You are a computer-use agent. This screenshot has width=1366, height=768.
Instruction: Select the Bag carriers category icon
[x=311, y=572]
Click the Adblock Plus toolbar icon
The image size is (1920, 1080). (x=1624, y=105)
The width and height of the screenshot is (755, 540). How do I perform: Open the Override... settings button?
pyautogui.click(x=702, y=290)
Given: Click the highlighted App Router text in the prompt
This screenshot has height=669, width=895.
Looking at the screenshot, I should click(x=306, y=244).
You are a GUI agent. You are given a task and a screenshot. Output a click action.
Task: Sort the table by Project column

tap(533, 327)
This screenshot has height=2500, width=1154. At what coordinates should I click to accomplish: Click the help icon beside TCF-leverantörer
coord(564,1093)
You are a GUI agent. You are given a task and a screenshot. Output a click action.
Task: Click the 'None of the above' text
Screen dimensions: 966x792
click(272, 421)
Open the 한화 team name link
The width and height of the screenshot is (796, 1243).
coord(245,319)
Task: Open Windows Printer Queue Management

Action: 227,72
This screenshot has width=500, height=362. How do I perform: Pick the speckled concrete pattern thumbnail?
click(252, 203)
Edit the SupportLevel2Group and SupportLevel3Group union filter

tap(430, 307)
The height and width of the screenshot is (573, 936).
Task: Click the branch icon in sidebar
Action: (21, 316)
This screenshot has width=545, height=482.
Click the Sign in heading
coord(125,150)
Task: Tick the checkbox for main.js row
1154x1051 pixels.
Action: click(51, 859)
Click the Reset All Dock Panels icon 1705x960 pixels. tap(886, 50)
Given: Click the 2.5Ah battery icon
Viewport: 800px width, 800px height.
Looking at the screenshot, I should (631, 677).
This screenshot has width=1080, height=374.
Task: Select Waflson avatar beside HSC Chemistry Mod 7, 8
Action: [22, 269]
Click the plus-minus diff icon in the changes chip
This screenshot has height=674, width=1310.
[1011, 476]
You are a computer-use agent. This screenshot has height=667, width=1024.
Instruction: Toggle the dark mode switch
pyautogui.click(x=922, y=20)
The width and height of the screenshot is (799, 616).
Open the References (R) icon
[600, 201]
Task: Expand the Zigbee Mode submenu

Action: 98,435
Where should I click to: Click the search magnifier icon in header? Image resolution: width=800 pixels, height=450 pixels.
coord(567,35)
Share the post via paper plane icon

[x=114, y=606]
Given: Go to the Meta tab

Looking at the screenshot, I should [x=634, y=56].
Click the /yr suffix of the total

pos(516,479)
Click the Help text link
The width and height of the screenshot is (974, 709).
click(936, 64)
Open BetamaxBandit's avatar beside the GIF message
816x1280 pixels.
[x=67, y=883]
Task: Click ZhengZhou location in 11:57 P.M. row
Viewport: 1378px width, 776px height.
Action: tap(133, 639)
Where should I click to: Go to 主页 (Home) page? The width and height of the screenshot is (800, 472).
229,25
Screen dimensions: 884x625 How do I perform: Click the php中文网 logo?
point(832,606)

---+---

• _Exercise_:
The answer is each line in which the word "agent" occurs, copied from the material above.

• _Your response_:
You are a computer-use agent. This screenshot has width=1366, height=768.
You are a GUI agent. You are given a task and a screenshot. Output a click action.
You are a GUI agent. You are given a task and a screenshot. Output a click action.
You are a computer-use agent. This screenshot has height=667, width=1024.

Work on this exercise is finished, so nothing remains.